Abruzzo e Molise: mobilitazione CGIL contro la manovra finanziaria

Il 12 dicembre si preannuncia una giornata di forte mobilitazione sociale e sindacale nell’Abruzzo e nel Molise, con una manifestazione che vedrà la convergenza di venti pullman provenienti dalle due regioni.
L’evento, promosso dalla CGIL Abruzzo Molise, si configura come un atto di protesta contro una manovra finanziaria giudicata inadeguata e penalizzante per il tessuto economico e sociale del territorio.
La giornata di mobilitazione, il cui fulcro sarà la città dell’Aquila, prenderà il via alle ore 10:00 con una partenza simbolica dalla Villa Comunale, seguita da un corteo che attraverserà il centro urbano, culminando in un comizio pubblico.
Tra gli oratori previsti spicca la presenza di Fabrizio Russo, segretario generale della Filcams CGIL nazionale, a testimonianza della rilevanza nazionale della protesta.

La CGIL Abruzzo Molise ha illustrato il programma durante una conferenza stampa a Pescara, alla quale hanno partecipato, oltre al segretario generale Carmine Ranieri, Alessandra Tersigni e Franco Rolandi, membri della segreteria regionale.

Ranieri ha esplicitamente definito la legge di bilancio come una soluzione insufficiente, sottolineando una spirale di stagnazione economica che affligge il Paese da oltre trenta mesi.

I dati sulla cassa integrazione, con aumenti vertiginosi in Abruzzo (+164%) e Molise (+257%), riflettono una situazione di profonda crisi industriale.

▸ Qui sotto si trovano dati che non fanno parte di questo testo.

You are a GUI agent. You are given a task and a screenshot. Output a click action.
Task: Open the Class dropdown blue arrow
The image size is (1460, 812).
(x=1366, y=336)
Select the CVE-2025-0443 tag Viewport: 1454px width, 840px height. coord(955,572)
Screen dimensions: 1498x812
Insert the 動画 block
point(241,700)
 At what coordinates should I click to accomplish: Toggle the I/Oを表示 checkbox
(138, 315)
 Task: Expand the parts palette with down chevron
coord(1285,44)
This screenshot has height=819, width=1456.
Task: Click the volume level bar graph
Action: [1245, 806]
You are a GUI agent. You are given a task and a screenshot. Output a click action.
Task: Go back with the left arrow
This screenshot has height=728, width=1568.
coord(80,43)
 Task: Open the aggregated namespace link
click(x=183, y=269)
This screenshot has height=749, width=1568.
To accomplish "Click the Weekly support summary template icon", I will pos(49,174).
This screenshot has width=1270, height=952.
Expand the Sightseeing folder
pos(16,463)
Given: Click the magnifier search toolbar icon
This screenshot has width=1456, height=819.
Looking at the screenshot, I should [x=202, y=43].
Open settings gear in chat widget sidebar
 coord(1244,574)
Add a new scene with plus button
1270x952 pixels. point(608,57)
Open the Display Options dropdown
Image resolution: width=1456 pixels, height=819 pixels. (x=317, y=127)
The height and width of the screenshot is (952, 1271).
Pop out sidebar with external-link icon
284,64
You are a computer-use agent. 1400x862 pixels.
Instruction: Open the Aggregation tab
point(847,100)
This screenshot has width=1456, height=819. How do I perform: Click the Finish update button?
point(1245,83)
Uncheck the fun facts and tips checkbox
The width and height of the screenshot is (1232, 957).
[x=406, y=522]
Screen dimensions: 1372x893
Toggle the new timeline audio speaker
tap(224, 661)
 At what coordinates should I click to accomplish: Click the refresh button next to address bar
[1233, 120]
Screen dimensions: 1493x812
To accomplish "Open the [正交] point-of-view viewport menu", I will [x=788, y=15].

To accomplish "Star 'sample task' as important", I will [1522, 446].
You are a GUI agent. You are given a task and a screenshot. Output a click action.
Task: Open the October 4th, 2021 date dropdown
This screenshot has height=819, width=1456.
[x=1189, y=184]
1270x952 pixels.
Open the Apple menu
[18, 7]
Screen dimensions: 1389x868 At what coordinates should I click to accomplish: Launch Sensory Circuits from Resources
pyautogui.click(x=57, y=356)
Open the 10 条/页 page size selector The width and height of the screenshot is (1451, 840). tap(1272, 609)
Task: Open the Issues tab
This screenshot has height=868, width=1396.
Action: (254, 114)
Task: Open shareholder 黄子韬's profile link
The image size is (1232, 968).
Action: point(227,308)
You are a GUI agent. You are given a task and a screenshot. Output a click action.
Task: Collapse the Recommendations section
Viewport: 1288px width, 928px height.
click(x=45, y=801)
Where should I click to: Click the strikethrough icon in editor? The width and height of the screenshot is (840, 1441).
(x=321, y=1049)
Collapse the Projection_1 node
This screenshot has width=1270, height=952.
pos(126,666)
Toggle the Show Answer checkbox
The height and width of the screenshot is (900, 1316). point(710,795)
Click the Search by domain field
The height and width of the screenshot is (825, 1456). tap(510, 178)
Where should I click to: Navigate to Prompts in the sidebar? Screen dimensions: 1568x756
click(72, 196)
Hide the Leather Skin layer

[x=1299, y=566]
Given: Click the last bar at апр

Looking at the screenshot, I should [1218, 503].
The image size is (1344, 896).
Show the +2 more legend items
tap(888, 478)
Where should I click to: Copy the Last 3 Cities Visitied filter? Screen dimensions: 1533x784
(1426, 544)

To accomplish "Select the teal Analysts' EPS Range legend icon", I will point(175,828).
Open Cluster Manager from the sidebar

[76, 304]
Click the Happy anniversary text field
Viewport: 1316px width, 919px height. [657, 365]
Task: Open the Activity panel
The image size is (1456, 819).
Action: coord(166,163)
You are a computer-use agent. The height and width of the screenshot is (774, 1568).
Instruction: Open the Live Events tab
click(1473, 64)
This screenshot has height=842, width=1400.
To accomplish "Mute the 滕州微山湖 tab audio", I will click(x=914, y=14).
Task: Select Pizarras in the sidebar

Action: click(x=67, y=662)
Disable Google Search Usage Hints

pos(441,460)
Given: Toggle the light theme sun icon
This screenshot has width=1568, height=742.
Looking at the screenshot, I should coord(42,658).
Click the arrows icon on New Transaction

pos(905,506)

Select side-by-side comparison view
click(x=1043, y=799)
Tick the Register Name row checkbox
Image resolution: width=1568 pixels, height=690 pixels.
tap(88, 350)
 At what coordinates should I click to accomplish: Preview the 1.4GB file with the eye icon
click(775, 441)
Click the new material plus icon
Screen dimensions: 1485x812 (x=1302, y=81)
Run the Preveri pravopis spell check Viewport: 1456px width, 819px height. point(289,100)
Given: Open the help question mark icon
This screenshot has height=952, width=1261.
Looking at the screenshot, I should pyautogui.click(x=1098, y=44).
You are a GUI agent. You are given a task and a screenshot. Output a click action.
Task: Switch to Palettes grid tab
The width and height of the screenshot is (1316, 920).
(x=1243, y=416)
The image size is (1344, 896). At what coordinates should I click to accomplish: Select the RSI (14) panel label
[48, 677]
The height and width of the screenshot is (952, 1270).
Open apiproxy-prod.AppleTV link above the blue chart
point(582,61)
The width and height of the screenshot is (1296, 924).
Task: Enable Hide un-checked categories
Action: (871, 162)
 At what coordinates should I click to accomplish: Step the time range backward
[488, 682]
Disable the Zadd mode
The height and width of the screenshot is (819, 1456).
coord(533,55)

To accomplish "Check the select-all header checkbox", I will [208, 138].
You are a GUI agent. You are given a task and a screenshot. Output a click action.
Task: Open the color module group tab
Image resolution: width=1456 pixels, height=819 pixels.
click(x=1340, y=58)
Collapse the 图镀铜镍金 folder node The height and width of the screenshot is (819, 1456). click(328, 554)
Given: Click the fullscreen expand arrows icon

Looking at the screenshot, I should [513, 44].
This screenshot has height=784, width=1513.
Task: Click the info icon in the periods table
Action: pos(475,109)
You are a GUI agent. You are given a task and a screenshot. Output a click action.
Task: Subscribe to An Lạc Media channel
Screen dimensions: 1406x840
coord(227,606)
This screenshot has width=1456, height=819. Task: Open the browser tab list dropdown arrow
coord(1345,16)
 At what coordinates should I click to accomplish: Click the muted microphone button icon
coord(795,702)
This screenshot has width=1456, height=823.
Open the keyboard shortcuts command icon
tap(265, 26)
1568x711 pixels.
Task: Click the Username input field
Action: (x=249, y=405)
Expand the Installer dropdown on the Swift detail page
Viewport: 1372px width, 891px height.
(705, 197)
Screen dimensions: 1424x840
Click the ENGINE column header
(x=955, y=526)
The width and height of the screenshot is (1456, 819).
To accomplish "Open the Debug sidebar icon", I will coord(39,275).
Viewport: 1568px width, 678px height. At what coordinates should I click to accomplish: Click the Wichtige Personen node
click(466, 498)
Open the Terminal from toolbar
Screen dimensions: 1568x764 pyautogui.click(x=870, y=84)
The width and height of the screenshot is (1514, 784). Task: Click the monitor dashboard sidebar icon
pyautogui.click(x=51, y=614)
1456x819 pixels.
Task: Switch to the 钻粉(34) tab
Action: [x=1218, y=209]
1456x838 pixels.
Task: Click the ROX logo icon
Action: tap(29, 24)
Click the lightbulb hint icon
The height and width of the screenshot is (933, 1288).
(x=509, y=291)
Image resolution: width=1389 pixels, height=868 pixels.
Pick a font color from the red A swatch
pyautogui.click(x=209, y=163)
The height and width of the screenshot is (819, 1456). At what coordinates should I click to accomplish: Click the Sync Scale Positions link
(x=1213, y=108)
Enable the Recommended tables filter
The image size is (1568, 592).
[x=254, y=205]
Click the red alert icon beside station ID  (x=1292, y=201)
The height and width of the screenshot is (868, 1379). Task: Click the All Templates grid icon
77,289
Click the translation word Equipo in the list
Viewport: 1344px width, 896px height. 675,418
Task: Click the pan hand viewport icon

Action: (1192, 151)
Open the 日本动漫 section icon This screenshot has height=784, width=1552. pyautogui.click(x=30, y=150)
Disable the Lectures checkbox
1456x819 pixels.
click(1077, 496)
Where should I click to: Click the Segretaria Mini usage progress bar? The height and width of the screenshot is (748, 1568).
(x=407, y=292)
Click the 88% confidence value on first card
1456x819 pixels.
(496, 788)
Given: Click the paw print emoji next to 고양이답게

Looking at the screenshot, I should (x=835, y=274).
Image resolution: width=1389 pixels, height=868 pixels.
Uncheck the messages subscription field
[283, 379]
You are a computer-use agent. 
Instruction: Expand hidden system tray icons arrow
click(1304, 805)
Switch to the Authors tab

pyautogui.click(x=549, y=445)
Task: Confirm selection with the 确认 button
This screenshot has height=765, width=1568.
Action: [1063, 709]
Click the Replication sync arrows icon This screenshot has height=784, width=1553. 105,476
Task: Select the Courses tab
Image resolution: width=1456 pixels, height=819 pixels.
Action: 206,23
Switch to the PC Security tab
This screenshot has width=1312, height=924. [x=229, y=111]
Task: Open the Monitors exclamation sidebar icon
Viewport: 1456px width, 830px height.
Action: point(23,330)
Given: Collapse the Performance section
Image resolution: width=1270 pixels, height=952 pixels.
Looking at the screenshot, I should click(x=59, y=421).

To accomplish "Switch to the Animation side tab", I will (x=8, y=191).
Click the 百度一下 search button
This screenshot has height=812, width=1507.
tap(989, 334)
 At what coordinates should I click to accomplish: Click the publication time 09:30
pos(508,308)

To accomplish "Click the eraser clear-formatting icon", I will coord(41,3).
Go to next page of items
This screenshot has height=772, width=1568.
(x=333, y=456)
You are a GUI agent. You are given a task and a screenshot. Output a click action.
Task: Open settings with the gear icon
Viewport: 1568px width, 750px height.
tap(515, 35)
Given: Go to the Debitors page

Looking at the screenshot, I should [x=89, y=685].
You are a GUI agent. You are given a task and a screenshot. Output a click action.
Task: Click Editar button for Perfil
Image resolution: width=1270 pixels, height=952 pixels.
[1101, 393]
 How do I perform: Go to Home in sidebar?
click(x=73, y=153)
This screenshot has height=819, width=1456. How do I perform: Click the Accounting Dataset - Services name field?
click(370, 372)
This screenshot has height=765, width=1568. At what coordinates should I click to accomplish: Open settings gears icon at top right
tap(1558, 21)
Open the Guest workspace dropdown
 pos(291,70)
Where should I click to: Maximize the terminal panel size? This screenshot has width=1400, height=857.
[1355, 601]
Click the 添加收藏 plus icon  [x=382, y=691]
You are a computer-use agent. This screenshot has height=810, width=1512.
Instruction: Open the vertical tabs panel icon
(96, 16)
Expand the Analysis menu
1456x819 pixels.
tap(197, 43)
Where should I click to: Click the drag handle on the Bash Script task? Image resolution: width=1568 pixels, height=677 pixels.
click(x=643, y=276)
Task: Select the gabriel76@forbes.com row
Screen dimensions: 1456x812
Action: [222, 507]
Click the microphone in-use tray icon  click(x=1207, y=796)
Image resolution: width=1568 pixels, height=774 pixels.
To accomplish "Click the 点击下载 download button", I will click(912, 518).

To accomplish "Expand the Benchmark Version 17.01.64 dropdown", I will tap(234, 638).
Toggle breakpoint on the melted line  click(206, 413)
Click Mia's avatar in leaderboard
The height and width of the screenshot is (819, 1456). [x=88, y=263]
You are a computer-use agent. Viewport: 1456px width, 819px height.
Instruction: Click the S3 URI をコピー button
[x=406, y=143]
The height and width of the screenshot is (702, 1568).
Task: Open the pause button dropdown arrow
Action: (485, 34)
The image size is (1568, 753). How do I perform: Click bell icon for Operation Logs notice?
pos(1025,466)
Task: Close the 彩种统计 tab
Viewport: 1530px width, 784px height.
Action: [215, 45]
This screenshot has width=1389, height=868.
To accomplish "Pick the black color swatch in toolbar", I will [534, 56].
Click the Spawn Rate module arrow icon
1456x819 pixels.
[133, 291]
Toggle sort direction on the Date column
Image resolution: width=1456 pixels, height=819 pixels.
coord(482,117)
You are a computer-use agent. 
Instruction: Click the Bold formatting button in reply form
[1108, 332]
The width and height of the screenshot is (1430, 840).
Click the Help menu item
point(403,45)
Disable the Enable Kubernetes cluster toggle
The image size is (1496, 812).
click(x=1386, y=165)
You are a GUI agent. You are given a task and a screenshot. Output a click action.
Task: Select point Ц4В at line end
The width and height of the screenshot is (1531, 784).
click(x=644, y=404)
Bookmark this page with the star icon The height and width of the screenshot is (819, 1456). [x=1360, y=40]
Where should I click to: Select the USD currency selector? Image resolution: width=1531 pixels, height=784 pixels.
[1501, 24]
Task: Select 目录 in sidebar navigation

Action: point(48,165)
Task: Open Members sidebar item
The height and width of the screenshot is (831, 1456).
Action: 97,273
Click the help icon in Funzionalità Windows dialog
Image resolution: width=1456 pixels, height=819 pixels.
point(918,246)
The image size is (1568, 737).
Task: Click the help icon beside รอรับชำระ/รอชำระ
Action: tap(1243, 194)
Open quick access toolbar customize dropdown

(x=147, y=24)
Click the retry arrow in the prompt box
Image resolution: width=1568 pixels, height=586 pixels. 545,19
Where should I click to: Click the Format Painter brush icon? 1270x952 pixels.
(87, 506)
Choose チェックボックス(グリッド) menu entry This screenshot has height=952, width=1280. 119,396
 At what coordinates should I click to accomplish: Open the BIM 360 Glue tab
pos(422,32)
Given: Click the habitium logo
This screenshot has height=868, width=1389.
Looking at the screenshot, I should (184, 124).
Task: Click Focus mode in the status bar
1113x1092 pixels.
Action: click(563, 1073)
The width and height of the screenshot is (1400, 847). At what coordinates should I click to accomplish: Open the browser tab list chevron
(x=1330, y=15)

Oltre alla paralisi del settore manifatturiero, l’esponente sindacale ha evidenziato il drammatico impatto sulla capacità di consumo delle famiglie.
La perdita di potere d’acquisto dei salari, aggravata dall’impatto del meccanismo di perequazione automatica (il cosiddetto “fiscal drag”) che ha sottratto ai lavoratori ben 25 miliardi di euro nel triennio 2022-2024 (in un contesto inflazionistico superiore al 16%), ha eroso il potere d’acquisto e alimentato un circolo vizioso di contrazione economica.
La presunta misura di alleggerimento fiscale annunciata dal governo è stata etichettata come una “briciola” insufficiente, destinata ad essere assorbita dagli aumenti delle addizionali regionali in vigore dal 2026.

La situazione è ulteriormente aggravata dal continuo depotenziamento del sistema sanitario, con deficit crescenti nelle regioni Abruzzo e Molise, e da scelte politiche che penalizzano i pensionati e favoriscono l’evasione fiscale.
La manifestazione del 12 dicembre si configura quindi come un appello collettivo, un grido di protesta che coinvolge non solo i lavoratori, ma anche studenti, pensionati, sindaci e cittadini.

L’obiettivo è difendere il diritto al lavoro, la qualità dei servizi pubblici, la stabilità dei salari e la tutela dei diritti fondamentali, auspicando un cambiamento di rotta nelle politiche economiche e sociali del Paese.

È un momento cruciale per far sentire la voce del territorio e rivendicare un futuro più equo e sostenibile.